▶ [Aim of the task] Copy out every line of the items below that contains the string "height". Matching is case-sensitive.

▶ [Supplied data]
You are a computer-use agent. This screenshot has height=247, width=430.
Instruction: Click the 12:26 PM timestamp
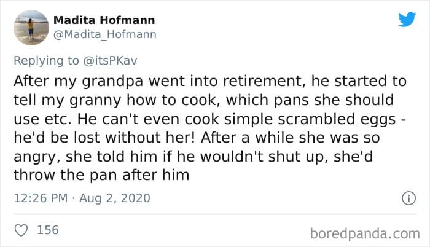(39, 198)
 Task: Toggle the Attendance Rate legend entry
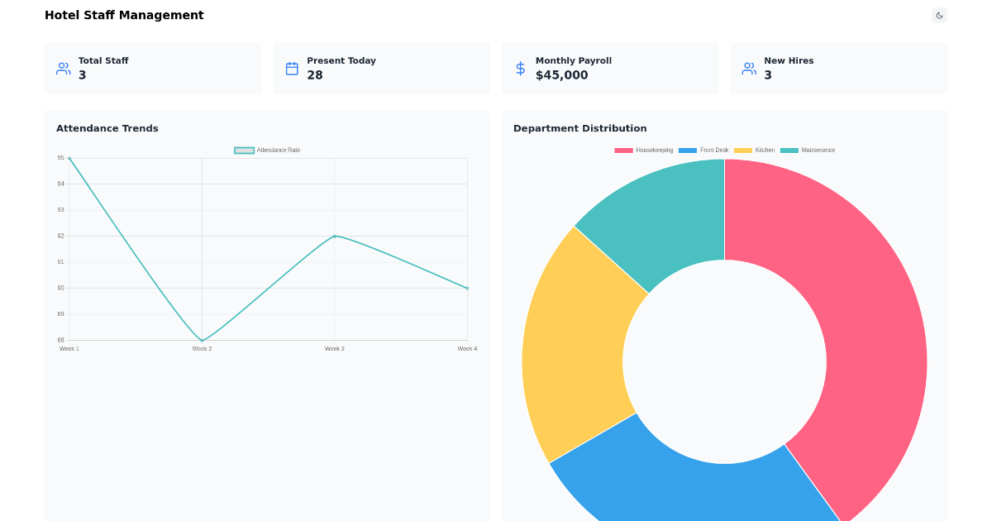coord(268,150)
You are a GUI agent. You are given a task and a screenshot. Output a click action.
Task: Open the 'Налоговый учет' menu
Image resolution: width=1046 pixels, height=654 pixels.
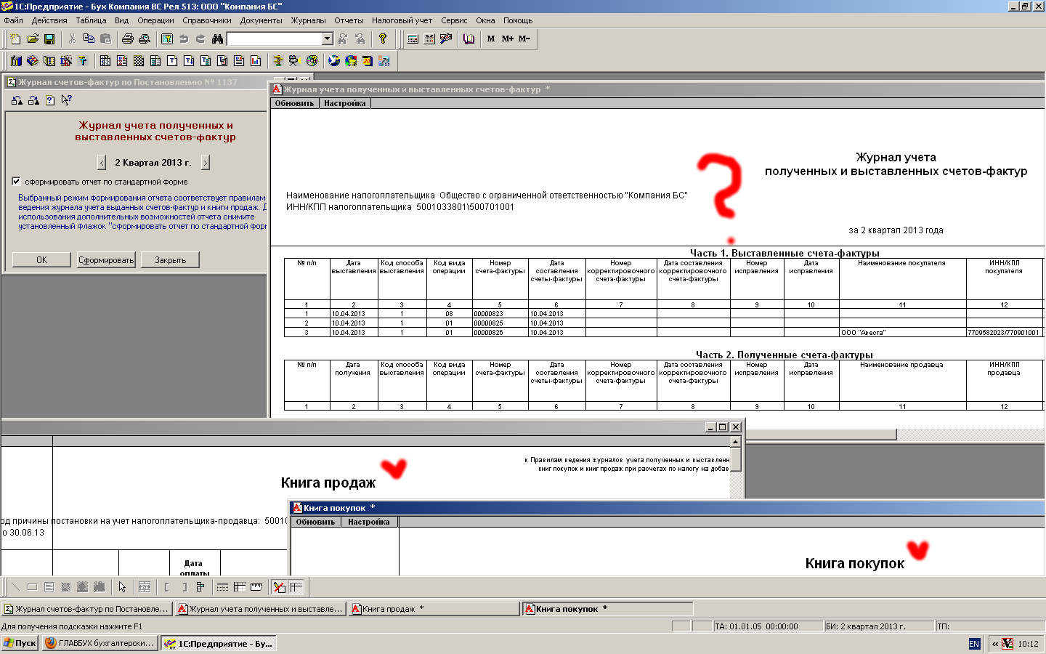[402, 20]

* * *

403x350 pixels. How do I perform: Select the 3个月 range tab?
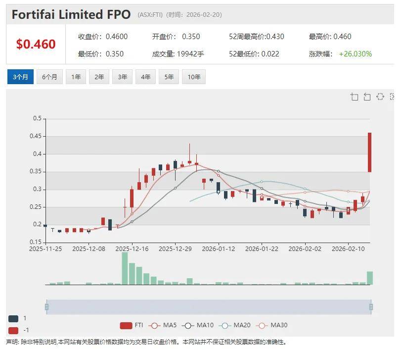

▶ [Correct response]
You are a computer-use agent. This screenshot has height=247, width=430.
Image resolution: width=1046 pixels, height=654 pixels.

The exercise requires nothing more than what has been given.